### What the task asks
I'd like an exact copy of every line from the start of the entries below through the line containing "[F-3064B] (1278, 272)", please.
|---|
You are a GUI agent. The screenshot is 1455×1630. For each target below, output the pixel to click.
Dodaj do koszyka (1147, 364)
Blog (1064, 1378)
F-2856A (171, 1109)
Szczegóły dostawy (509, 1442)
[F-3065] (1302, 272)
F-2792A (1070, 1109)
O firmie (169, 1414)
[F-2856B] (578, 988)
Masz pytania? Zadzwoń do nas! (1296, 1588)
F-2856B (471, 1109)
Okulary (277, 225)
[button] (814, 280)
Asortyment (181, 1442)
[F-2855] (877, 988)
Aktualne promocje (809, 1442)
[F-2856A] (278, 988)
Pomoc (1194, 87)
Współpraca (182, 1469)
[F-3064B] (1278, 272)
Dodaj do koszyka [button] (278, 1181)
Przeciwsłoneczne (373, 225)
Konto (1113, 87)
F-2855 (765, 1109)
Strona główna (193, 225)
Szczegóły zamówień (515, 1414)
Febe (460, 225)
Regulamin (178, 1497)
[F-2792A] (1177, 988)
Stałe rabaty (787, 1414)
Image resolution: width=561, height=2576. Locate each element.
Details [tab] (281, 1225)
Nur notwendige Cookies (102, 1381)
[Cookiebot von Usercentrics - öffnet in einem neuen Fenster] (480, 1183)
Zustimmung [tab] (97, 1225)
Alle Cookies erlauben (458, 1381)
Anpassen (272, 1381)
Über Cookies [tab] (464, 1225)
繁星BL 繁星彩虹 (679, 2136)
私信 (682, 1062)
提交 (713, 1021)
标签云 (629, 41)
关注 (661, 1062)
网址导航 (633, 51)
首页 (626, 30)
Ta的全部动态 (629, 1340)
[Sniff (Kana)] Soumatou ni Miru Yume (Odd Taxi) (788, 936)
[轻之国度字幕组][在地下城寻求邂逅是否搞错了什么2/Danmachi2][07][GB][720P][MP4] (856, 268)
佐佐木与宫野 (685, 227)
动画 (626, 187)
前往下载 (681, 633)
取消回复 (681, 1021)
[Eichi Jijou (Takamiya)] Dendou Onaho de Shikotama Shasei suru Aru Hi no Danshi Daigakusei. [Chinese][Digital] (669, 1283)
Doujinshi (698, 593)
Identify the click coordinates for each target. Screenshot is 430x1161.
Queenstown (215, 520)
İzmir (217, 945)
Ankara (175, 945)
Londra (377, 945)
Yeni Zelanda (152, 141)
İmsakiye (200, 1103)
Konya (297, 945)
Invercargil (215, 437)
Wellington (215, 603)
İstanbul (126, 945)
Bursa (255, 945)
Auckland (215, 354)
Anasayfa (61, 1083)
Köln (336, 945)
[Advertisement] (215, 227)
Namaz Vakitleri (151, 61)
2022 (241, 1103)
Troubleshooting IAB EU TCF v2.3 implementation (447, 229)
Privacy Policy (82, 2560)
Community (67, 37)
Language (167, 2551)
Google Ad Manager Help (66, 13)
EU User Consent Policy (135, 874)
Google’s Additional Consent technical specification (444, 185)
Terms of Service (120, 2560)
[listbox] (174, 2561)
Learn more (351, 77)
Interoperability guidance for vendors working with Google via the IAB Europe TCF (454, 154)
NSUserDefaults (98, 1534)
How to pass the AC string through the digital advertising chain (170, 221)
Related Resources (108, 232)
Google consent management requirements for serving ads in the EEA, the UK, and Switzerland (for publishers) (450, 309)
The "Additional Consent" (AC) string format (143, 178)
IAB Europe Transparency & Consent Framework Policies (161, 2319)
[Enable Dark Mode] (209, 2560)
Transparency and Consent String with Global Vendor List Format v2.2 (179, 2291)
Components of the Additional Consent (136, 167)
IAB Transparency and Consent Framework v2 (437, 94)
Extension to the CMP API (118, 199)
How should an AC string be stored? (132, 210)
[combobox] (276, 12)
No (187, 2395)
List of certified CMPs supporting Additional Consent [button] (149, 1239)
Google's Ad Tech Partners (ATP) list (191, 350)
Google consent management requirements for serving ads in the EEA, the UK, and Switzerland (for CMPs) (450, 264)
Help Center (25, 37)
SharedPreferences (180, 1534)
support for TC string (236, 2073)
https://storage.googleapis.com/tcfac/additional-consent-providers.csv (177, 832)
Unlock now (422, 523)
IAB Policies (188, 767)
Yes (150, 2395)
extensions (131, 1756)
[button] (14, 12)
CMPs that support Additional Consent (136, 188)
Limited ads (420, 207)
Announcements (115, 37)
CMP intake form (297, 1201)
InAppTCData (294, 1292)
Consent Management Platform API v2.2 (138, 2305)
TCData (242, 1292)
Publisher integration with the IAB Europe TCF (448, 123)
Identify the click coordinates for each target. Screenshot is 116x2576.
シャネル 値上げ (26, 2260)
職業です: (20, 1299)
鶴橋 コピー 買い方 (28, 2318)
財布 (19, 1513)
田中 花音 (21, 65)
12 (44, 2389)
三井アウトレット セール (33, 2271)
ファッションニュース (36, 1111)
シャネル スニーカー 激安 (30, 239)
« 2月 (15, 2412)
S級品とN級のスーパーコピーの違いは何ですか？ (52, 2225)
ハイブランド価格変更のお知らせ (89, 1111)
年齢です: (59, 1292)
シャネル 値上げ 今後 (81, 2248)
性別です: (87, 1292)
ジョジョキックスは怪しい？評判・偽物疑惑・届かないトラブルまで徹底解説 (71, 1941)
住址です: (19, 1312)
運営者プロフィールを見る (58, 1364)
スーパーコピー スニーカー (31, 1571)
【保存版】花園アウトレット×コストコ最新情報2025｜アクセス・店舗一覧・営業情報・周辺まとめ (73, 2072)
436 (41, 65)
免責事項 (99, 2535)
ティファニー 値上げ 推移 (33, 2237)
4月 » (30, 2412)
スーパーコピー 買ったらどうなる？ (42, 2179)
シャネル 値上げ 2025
|---|
### Result of this exercise
You are a GUI agent. The screenshot is 1455×1630. For each target below, output the pixel to click.
Dodaj do koszyka (1147, 364)
Blog (1064, 1378)
F-2856A (171, 1109)
Szczegóły dostawy (509, 1442)
[F-3065] (1302, 272)
F-2792A (1070, 1109)
O firmie (169, 1414)
[F-2856B] (578, 988)
Masz pytania? Zadzwoń do nas! (1296, 1588)
F-2856B (471, 1109)
Okulary (277, 225)
[button] (814, 280)
Asortyment (181, 1442)
[F-2855] (877, 988)
Aktualne promocje (809, 1442)
[F-2856A] (278, 988)
Pomoc (1194, 87)
Współpraca (182, 1469)
[F-3064B] (1278, 272)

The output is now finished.